- La pazada por la izquierda en España y los intentos fallidos de Constitución Europea se orientaban a la creación de un mundo feliz dejado de la mano de Dios.
Por aquellas calendas, en las revistas en que yo colaboraba, Destino, Camp de l’Arpa, me sentía como Wenceslao Fernández Flórez: una isla en el mar Rojo, así que desde muy pronto supe lo que era la censura oficiosa, que le daba ciento y raya a la censura oficial. La Santa Madre Iglesia no se quedaba atrás, según las aperturas del Vaticano II, y llegué a conocer a alguien con empleo en la Junta autonómica que, en su paso por el Seminario, se dedicaba a introducir literatura subversiva entre las cubiertas de publicaciones eclesiásticas.
Personalmente, pude oír en una sesión de unos cursillos para adultos, a la que se me ocurrió asistir en la universidad, a un joven y fornido fraile franciscano de barba rala e indumentaria informal equiparar con Cristo a don Blas Infante y al Che Guevara.
De esa época debe de datar una foto de la tribuna de un estadio en la que Santiago Carrillo aparece rodeado de jóvenes militantes, uno de los cuales, con gafitas y sonriente, llegaría con el tiempo a ostentar un cargo importante en la Conferencia Episcopal.
Debo confesar que, animado por el ejemplo, al llevar a una librería romana ejemplares de un librito de un poeta mayor, recién editado en Sevilla, metí entre sus páginas un soneto «anónimo» nada halagüeño, cuya refutación por uno de los cortesanos del poeta tuve el honor de leer en una tercera de aquel ABC que nombró «español del año» al «honorable» Jordi Pujol. El tercerista de ABC demostraba saber muy bien, aunque no lo nombrara, quién era el que escondió la mano tras arrojar la piedra, de suerte que aquel tributo mío a los métodos de la «clandestinidad» no volvería a repetirse.
A partir de la «Cuestión romana», resultado del Risorgimento, la Iglesia no podía ver con buenos ojos el culto a la patria de los nacionalismos centrípetos, y a esa animadversión vino a sumarse, con su Kulturkampf, la otra joven nación europea. El recelo era recíproco y venía de antiguo. Roma hubo de conformarse con la confesionalidad de algunas naciones católicas, Italia y España señaladamente en Europa. Ahora bien, la confesionalidad del Estado italiano derivaba de los Pactos de Letrán, que pusieron fin a la Cuestión romana, y la del Estado español, de una guerra en la que habían mordido el polvo los «sin Dios» y los «sin Patria».

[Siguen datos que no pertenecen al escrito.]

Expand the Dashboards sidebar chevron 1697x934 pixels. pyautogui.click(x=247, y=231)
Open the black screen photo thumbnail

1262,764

El II Concilio Vaticano decidió que la Iglesia tenía que «abrirse al mundo», es decir, a uno de los tres enemigos del alma, y entenderse con su Príncipe, otro de esos enemigos, y a eso se debería, digo yo, aquella voz de alarma del papa Montini cuando habló del «humo de Satanás». El laicismo volvía por sus fueros y los pocos Estados confesionales dejarían de serlo, el italiano, con el hundimiento del partido de la Democracia Cristiana, y el español, con el fallecimiento de quien había sido uno de sus grandes valedores y defensores en los conflictos del siglo. El mote de «nacionalcatolicismo», aplicado a nuestro Estado confesional por alguien que, antes de ser crítico, había sido fervoroso turiferario, hizo el milagro de que el Vaticano hiciera «autocrítica» -otro palabro de la época- y tomara distancias del Régimen del que había recibido tantos beneficios.
La descristianización de las masas fue una de las consecuencias del Vaticano II, y no fue más lejos gracias a la reacción de Wojtyla y Ratzinger tras el frenazo inicial de Paulo VI. La pazada por la izquierda en España y los intentos fallidos de Constitución Europea se orientaban a la creación de un mundo feliz dejado de la mano de Dios. En Europa hay quien se va dando cuenta de que la renuncia a su tradición judeocristiana implica una capitulación sin condiciones ante la aglutinación de lo que Ortega llamaba el «gran magma islámico», y en España hay más de un hijo pródigo que empieza a poner en su sitio una historia de la que llevaba años renegando.